PETALING JAYA: Steel pipe manufacturer Pantech Global Bhd, en route to a listing on the Main Market of Bursa Malaysia, offers investors a pure-play exposure to the company’s parent Pantech Group Holdings Bhd
’s manufacturing arm.
Pantech Group will remain the controlling shareholder through a 69.15% stake following the initial public offering (IPO).
Mercury Securities Sdn Bhd recommends investors to subscribe to the IPO, noting that its leading market position, steady margins, overseas exposure and capacity expansion justifies a fair value of 88 sen for the share price based on 11.5 times financial year ending Feb 28, 2026 (FY26) earnings per share.
This translates to a 29% upside potential to the IPO price of 68 sen.
The brokerage said the listing not only offers a pure-play exposure to the parent company’s manufacturing arm but also carries a higher margin than the trading arm, with its segmental profit before taxation margins climbing from 14.6% in FY22 to 18.9% in FY23, before stabilising at 16.2% in FY24.
Pantech Global has also demonstrated a robust two-year compounded annual growth rate (CAGR) for revenue of 11.9%, or a CAGR of RM441mil in FY24 from RM352mil in FY22, with a forecast of RM561mil by FY27.
“This growth is fuelled by its global footprint, with exports accounting for over 72% of sales,” the brokerage said.

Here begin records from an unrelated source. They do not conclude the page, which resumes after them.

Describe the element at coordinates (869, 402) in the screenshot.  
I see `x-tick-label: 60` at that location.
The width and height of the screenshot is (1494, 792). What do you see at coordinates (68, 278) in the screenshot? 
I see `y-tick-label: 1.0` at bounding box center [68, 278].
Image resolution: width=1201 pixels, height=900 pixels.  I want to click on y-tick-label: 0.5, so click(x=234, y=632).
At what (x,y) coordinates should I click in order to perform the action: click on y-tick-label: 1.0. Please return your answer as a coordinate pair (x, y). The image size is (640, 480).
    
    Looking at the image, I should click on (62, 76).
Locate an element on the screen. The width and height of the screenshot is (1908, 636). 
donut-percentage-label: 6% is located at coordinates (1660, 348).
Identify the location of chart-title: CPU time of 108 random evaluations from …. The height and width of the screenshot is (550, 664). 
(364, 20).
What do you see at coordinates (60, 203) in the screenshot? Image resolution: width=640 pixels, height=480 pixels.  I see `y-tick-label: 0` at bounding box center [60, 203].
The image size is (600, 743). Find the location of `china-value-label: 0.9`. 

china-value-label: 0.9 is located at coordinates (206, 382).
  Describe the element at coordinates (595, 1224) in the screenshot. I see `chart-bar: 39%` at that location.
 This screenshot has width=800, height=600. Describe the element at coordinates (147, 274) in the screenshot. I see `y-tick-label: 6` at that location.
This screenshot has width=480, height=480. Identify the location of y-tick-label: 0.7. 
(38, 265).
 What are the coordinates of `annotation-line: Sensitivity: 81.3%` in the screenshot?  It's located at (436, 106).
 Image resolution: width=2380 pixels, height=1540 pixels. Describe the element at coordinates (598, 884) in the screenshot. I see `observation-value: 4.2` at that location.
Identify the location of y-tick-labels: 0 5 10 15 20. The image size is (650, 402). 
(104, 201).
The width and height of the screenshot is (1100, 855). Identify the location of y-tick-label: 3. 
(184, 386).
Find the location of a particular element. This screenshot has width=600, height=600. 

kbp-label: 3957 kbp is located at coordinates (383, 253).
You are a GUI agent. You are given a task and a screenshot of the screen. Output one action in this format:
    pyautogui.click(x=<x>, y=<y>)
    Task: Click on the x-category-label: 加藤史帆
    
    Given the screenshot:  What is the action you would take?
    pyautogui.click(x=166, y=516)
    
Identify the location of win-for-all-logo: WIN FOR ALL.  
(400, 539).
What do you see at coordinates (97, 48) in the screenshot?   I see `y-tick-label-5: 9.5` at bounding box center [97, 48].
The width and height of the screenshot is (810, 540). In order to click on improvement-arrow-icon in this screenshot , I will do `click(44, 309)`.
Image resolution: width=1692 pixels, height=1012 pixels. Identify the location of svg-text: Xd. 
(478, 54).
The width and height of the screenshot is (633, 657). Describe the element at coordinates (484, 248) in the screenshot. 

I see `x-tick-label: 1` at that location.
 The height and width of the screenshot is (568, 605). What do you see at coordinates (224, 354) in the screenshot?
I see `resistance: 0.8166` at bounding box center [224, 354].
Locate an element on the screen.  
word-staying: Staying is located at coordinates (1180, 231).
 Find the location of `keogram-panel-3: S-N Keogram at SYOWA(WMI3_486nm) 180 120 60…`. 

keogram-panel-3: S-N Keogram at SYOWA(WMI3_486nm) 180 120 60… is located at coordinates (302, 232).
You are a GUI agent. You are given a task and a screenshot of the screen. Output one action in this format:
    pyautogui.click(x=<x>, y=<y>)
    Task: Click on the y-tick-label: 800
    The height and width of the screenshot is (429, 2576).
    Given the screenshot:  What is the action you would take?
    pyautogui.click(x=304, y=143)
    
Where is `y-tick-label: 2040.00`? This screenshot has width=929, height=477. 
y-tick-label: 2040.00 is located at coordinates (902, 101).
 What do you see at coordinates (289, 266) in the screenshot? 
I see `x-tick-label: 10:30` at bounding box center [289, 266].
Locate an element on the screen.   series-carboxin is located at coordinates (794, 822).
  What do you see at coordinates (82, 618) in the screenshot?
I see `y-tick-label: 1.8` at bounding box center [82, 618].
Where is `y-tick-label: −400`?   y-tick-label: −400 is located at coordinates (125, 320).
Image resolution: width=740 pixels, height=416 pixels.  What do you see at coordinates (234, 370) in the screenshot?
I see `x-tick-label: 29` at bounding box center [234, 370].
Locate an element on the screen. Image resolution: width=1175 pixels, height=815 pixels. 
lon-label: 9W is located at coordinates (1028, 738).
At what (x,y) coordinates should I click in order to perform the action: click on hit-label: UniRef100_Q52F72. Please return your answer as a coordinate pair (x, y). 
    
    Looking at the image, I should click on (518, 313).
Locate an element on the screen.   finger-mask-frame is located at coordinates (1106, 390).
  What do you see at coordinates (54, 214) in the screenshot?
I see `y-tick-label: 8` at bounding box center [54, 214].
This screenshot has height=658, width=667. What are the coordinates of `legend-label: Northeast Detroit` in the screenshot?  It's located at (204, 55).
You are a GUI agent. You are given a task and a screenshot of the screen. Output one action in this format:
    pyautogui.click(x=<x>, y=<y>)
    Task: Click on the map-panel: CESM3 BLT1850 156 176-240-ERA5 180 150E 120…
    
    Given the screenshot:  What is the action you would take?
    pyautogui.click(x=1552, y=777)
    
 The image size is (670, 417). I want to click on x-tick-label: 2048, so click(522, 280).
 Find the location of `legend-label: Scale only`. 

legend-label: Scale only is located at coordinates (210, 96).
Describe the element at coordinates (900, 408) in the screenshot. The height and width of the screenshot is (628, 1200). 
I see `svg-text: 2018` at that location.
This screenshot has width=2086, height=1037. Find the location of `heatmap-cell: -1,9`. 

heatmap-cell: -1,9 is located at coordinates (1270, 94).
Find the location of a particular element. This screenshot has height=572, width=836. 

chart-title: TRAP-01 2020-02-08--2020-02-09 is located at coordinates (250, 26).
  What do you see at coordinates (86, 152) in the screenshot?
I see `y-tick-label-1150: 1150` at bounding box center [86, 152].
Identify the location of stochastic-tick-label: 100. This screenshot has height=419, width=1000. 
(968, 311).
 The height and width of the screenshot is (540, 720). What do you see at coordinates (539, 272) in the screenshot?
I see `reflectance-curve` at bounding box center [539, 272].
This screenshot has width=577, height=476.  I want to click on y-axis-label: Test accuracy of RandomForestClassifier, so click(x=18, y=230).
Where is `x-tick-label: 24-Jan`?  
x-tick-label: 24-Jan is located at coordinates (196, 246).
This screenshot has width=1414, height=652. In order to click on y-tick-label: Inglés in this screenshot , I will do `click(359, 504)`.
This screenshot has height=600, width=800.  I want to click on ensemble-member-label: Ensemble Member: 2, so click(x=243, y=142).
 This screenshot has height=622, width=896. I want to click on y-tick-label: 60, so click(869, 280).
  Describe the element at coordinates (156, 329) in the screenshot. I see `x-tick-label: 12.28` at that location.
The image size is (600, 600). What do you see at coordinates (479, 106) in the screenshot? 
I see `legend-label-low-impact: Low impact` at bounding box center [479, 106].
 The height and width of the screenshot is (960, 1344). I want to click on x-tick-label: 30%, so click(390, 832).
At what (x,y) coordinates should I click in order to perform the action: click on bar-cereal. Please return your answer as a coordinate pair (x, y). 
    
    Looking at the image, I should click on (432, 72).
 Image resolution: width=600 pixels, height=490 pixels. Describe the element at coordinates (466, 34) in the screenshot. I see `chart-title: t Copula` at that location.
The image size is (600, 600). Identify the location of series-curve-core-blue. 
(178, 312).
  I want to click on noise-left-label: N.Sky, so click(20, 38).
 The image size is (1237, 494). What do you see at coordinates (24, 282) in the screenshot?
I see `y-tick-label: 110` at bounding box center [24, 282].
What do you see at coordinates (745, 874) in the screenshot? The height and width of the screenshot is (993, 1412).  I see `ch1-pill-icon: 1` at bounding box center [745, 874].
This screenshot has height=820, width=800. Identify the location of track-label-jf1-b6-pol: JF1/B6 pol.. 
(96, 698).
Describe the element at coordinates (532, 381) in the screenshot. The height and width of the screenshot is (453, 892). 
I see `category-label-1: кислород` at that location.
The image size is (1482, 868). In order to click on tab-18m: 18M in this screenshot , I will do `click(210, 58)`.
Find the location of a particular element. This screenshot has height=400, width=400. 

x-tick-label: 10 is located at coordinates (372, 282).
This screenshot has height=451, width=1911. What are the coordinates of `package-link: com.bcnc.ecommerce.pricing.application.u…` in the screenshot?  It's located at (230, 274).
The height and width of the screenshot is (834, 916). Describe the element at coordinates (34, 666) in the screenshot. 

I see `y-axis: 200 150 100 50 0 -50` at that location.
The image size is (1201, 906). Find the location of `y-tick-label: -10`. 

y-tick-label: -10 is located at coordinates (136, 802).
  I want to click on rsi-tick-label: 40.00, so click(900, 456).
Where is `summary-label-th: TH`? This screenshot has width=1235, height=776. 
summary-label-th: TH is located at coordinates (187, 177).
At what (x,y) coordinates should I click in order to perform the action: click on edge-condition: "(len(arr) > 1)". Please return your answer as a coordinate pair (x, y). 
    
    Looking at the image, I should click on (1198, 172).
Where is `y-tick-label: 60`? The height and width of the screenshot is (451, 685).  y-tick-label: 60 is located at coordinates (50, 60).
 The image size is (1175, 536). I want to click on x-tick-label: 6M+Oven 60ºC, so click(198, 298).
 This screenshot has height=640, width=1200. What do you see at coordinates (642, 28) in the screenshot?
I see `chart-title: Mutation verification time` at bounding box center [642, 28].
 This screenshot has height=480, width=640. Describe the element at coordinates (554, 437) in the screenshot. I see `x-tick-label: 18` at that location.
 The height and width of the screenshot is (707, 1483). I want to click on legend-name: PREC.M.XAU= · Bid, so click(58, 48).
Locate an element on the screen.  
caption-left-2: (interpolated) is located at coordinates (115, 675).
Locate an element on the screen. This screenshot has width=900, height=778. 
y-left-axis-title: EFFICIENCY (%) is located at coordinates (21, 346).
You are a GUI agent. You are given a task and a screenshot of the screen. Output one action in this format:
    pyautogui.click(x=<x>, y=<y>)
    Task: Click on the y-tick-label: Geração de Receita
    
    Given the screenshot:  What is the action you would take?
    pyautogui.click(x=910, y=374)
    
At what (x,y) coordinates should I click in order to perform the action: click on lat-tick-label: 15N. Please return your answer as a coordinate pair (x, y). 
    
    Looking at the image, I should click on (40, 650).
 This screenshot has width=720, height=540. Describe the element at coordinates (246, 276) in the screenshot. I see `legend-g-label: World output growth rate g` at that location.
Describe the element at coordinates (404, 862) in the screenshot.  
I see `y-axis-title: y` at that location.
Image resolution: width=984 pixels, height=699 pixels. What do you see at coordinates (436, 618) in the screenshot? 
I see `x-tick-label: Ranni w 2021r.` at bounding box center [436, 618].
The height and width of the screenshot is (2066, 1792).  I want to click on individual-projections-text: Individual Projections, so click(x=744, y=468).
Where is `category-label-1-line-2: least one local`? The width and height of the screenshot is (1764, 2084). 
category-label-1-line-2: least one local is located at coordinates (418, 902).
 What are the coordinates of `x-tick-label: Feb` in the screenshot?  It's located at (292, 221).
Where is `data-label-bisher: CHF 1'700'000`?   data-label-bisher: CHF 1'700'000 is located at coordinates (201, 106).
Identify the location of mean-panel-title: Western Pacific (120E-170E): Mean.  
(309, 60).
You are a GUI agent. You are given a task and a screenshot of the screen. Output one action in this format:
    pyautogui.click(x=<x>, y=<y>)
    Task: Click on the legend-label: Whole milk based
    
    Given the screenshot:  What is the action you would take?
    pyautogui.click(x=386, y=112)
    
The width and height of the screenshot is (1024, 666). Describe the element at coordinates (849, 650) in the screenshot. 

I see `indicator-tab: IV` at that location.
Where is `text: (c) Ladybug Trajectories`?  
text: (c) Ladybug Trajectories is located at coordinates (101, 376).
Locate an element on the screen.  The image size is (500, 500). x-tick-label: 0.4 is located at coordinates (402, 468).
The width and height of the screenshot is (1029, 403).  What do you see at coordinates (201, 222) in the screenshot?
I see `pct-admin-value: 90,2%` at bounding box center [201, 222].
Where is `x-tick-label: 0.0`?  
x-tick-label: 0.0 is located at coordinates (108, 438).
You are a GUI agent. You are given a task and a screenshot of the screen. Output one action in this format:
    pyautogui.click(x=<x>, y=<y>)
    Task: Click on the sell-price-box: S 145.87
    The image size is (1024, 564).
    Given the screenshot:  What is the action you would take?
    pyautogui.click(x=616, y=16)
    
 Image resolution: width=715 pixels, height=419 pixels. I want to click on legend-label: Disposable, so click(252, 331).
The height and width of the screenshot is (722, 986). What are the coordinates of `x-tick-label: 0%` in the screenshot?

The United States market remains the company’s most important, contributing 47% of total revenue in FY24, followed by the Netherlands and Canada.
Drilling down further, the company’s top five major customers, in which it has maintained a long-term relationship of more than 20 years, contributes approximately 70% of total revenue.
“A significant advantage lies in Pantech Global’s US dollar-denominated revenue, which positions it favourably against currency fluctuations, particularly amid a strong US dollar environment,” it said.
It added that the company’s products such as butt-weld pipe fittings and stainless-steel welded pipes were essential across the oil and gas, petrochemicals, water treatment, power generation, shipbuilding, semiconductors and speciality chemicals industries, which also ensures consistent demand and ensures non-reliance on any single industry.
It pointed out that the company “is well-positioned to capitalise” on the shift towards environmentally sustainable practices, where there has been an increase in investments for facility upgrades, new plant developments, and industrial expansions, particularly for specialty chemicals.
Pantech Global’s manufacturing utilisation rates of between 80% and 92% in the first-half of FY25 reflects the growing need for high-performance piping solutions across key industries.
It has plans to expand operations through the IPO proceeds and this would see overall production capacity rising to 53,410 tonnes from 50,410 tonnes.
“We expect Pantech Global to maintain a steady gross profit margin of 23% to 25% from FY25 to FY27.
“This will be supported by its improved cost efficiencies, flexible pricing strategy and strong demand for high-performance piping solutions.
“Historically, its gross profit margin ranged between 23% and 31% from FY22 to FY24, with the fluctuations mainly affected by global steel price movements,” the brokerage said.